The possible guidelines for the same are being drawn by Sebi, along with the National Institute of Securities Markets, an institution entrusted with the tasks of educating investors and market players.
The suggestions currently being deliberated include recording of sale or promotional calls that the executives, including those at fund houses and distributors, make to new or existing customers, a top official said.
The fund houses would also need to audit these recordings periodically and report compliance to the mutual fund industry body, Amfi, and Sebi on a periodic basis, the official said. Adding, that such compliance reports would be needed to be filed along with the remedial actions for all the mis-selling activities noticed in these recordings.
The distributors, although they agree that the mis-selling of products can be checked with these measures, are not very keen to adopt the practice, given the fact that their payouts have already gone down with the recent volatility in the market and scrapping of entry-loads on mutual funds.

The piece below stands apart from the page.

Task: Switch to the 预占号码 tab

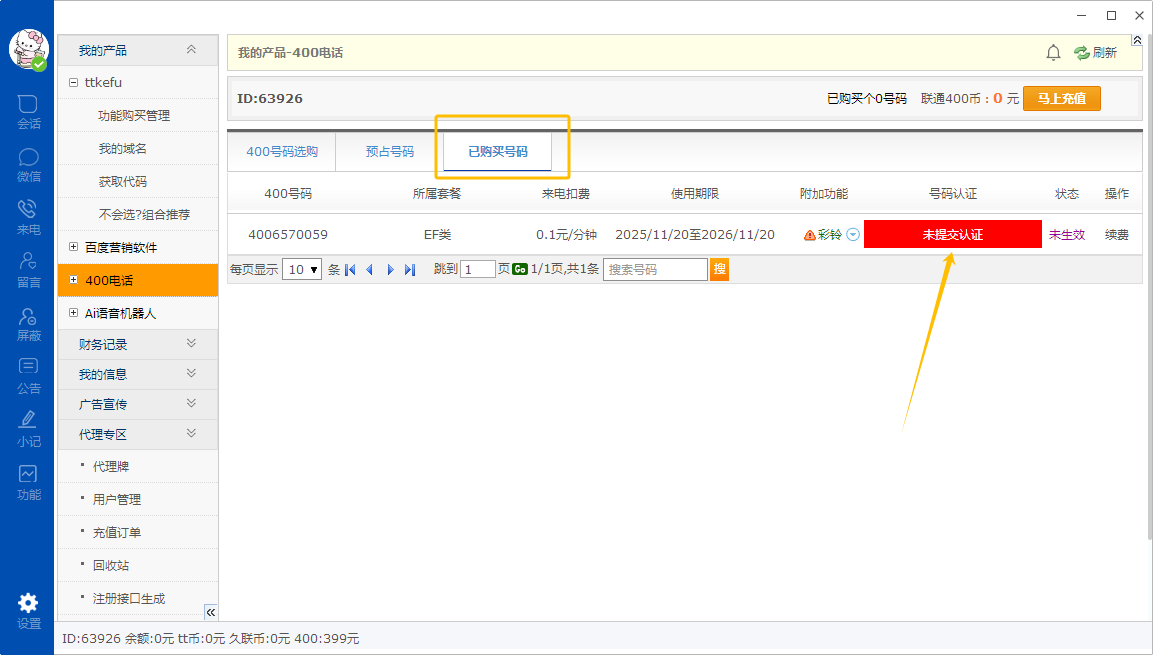Action: click(389, 152)
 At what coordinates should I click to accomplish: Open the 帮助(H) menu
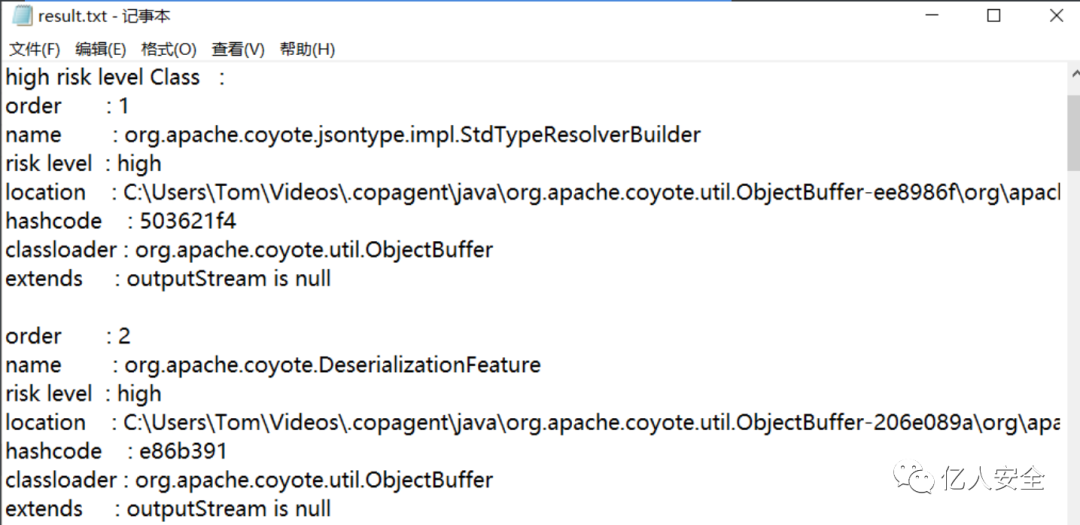click(307, 50)
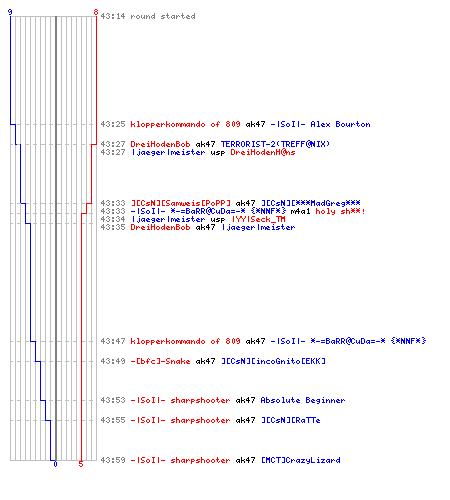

But, Sebi seems to be firm on its position and the new guidelines, if implemented, would be part of its various investor protection measures taken in the mutual fund space.
Recently, Sebi also asked fund houses to disclose all complaints received by them on their websites and also in their annual reports. Besides, it has cracked down on the expensive gifts and payouts by fund houses to distributors.
According to the Code of Conduct framed by Sebi for MFs, “Mutual Funds are required to monitor the activities of their distributors, agents, brokers to ensure that they do not indulge in any malpractice or unethical practice while selling or marketing Mutual Funds units. Any non-compliance with the Mutual Funds Regulations and Guidelines pertaining to Mutual Funds especially guidelines on advertisements and/or sales literature and/or Code of Conduct shall be reported in the periodic meetings of the Board of the AMC (Asset Management Company) and the Trustee(s) and shall also be reported to the Board by the AMC(s) in their CTR(compliance taken reports) and by the Trustees in their Half Yearly Reports.”
Similarly, Amfi has also prescribed a code of conduct for MF intermediaries, under which the intermediaries should “follow the Code of Conduct strictly and not indulge in any practice contravening it directly or indirectly.
“Non compliance with the Code of Conduct shall be reported by the Mutual Funds to the Board and Amfi. Further, no Mutual Fund shall deal with intermediaries contravening the prescribed Code of Conduct,” the Code says.